Granada Relocation Center, James G. Lindley, project director.

Location, southeastern Colorado, Prowers County.

Population, 7,620, tenth largest in the State.

Elevation, 3,592 feet.

Area

Amache……………………………………...640
Koen Ranch……………………………….5,588
X Y Ranch…………………………………4,095
Granada Relocation Project……………..10,423

Climate, Generally dry

Average rainfall………………………...15.75 inches

Average snowfall………………………23.40 inches

Average low temperature……………...31.1 degree F.

Average high temperature……………..77.8 degree F.

Average for the whole year……………54.4 degree F.

Principal Industry, agriculture.

Average length of growing season, 160 days.

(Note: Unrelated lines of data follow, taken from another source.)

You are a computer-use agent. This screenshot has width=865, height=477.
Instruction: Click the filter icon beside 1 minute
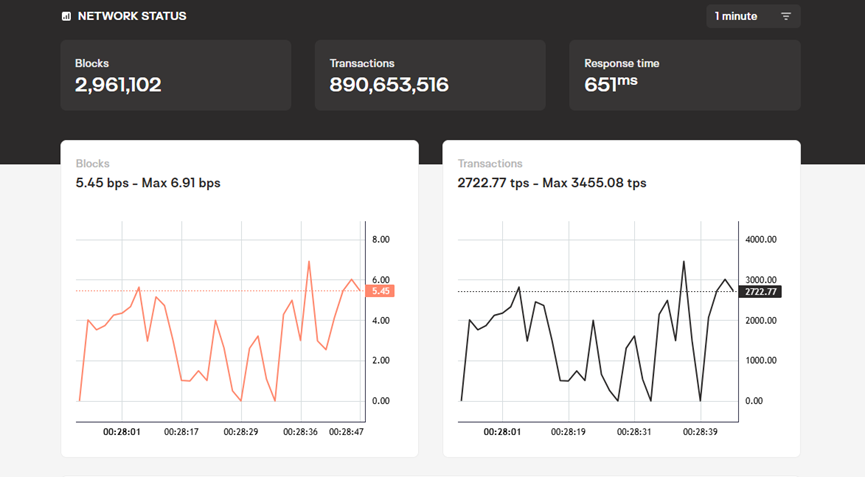[x=786, y=17]
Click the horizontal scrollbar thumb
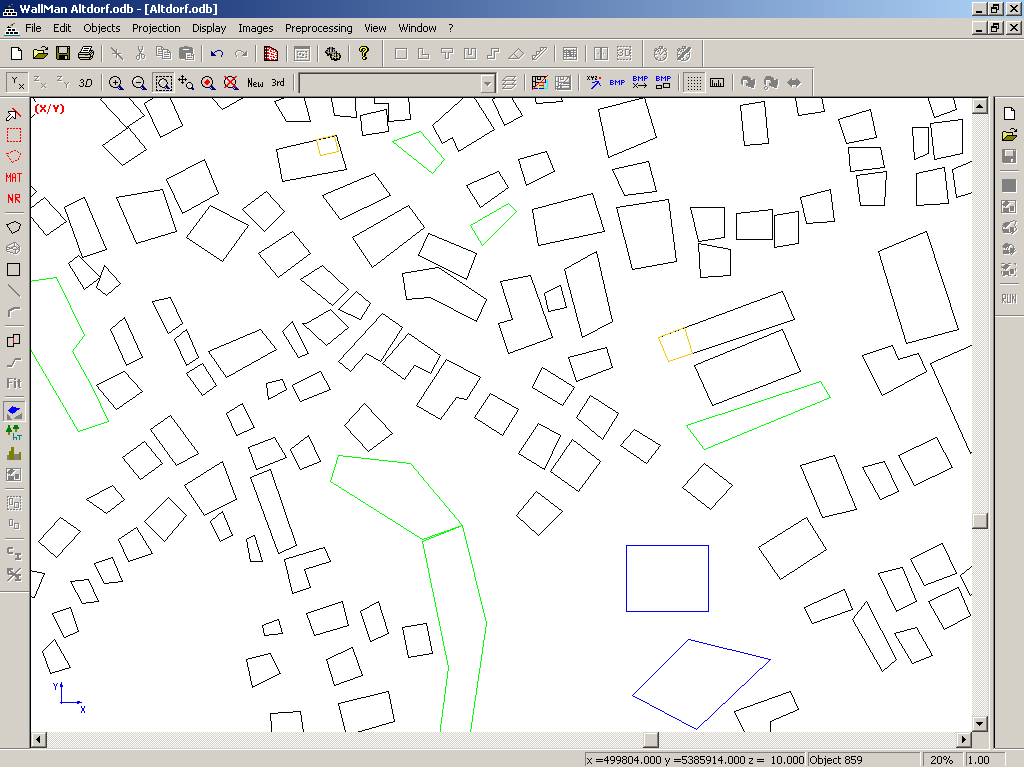The height and width of the screenshot is (768, 1024). [650, 740]
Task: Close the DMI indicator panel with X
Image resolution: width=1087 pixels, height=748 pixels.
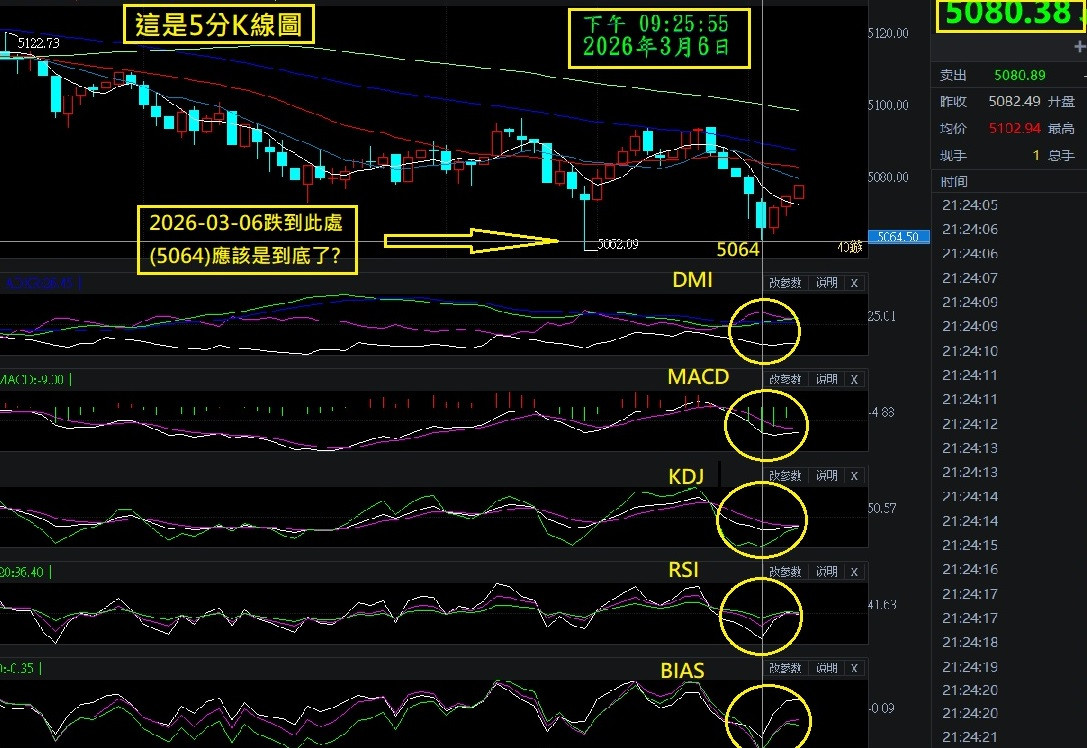Action: [854, 283]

Number of evacuees working, 3,207

Number of administrative personnel, 156

Nearest towns, Granada 11/2 miles, Holly 10 miles

Hospital, 150-bed capacity.

Public Library, 4,545 books.

Internal security, 50 evacuee police.

High school, 24 rooms, 600 students

Water Supply, four wells, total pumping capacity 1,400 gal. per. min. Two storage tanks, 200,000 and 25,000 gallons.

Two large refrigeration plants.

Community Enterprise:

Dry Goods Store

Variety Store

Shoe Store

Canteen

Barber Shop

Beauty Shop

Shoe Repair shop

Watch Repair Shop

Optometry

Newspaper, Granada Pioneer, circulation 3,000, published bi-weekly.